Abstract

Pulse wave velocity (PWV) is often used as a clinical index of aging, vascular disease, or age related hypertension. This practice is based on the assumption that a higher wave speed indicates vascular stiffening. This assumption is well grounded in the physics of pulsatile flow of an incompressible fluid where it is fully established that a pulse wave travels faster in a tube of stiffer wall, the wave speed becoming infinite in the mathematical limit of a rigid wall. However, in this paper we point out that the physical principal of higher pulse wave velocity in a stiffer tube is strictly valid only when the wall is free from outside constraints, which in the physiological setting is present in the form of tethering of the vessel wall. The use of PWV as an index of arterial stiffening may thus lose its validity if tethering is involved. A solution of the problem of vessel wall mechanics as they arise from the physiological pulsatile flow problem is presented for the purpose of resolving this issue. The vessel wall is considered to have finite thickness with or without tethering and with a range of mechanical properties ranging from viscoelastic to stiff. The results show that, indeed, while the wave speed becomes infinite in the mathematical limit of a rigid free wall, the opposite actually happens if the vessel wall is tethered.
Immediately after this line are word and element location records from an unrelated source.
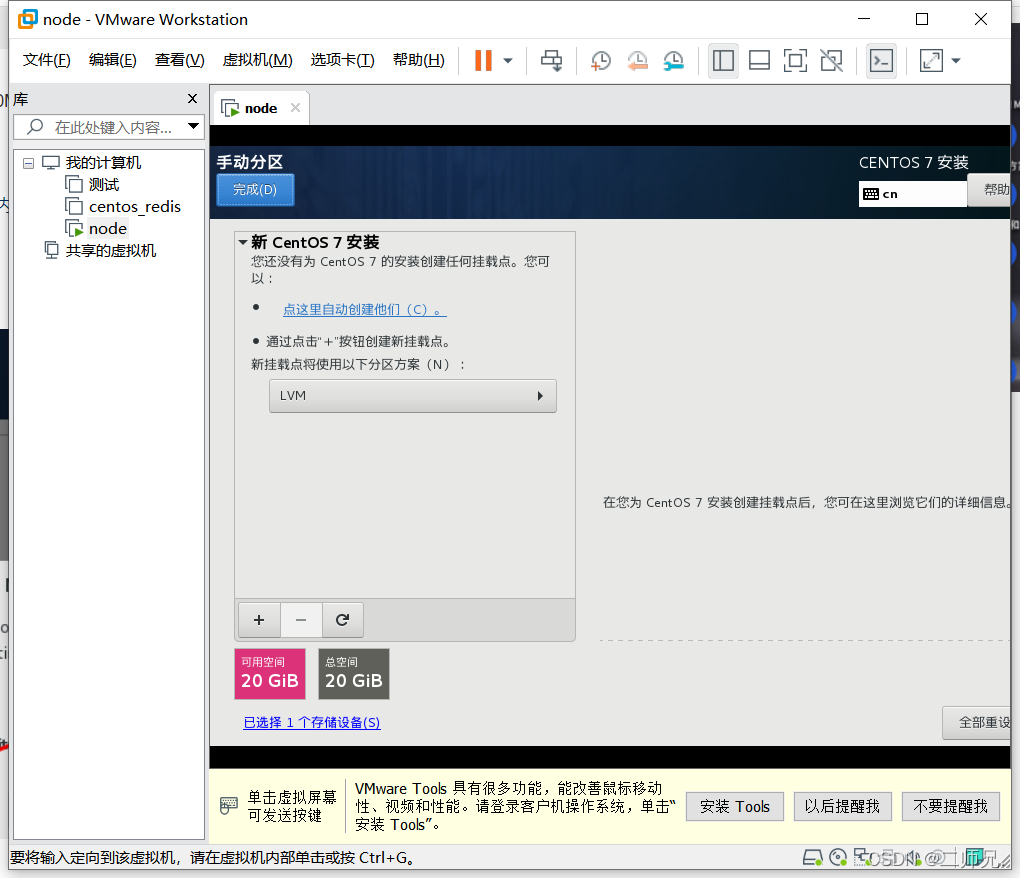Open the snapshot manager
Viewport: 1020px width, 878px height.
click(x=673, y=61)
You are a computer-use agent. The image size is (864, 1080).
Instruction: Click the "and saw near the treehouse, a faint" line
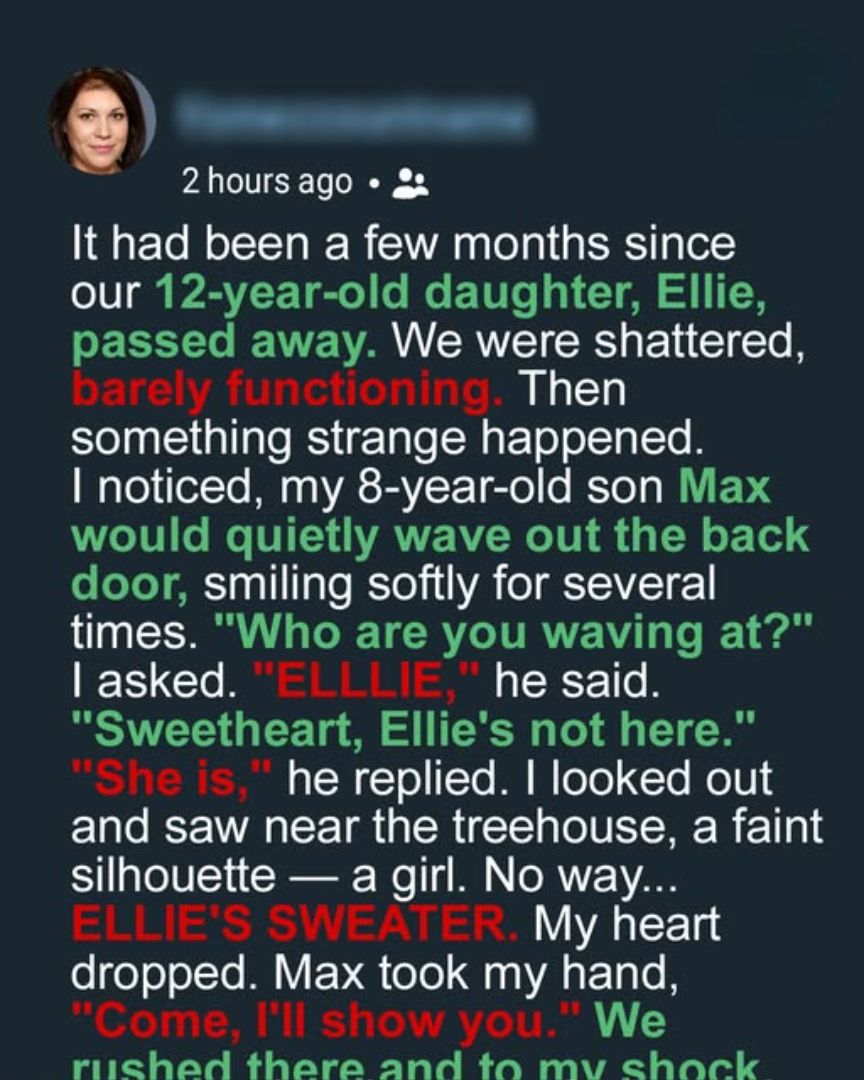click(446, 827)
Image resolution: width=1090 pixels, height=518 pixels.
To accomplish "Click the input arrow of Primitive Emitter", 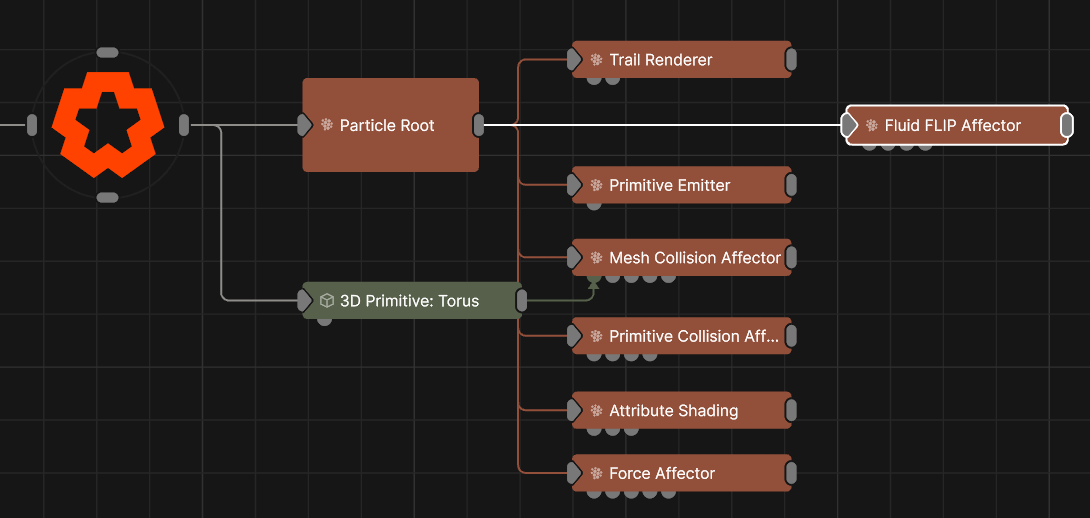I will pos(575,186).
Here the wave speed actually diminishes as the degree of tethering increases. This dichotomy in the effects of tethering versus stiffening of the arterial wall may clearly lead to error in the interpretation of PWV as an index of vessel wall stiffness. In particular, a normal value of PWV may lead to the conclusion that vessel wall stiffening is absent while this value may in fact have been lowered by tethering. In other words, the diagnostic test may lead to a false negative diagnosis. Our results indicate that the reason for which PWV is lower in a tethered wall compared with that in a free wall of the same stiffness is that the radial movements of the wall are greatly reduced by tethering. More precisely, the results show that PWV depends strongly on the ratio of radial to axial displacements and that this ratio is much lower in a tethered wall than it is in a free wall of the same stiffness.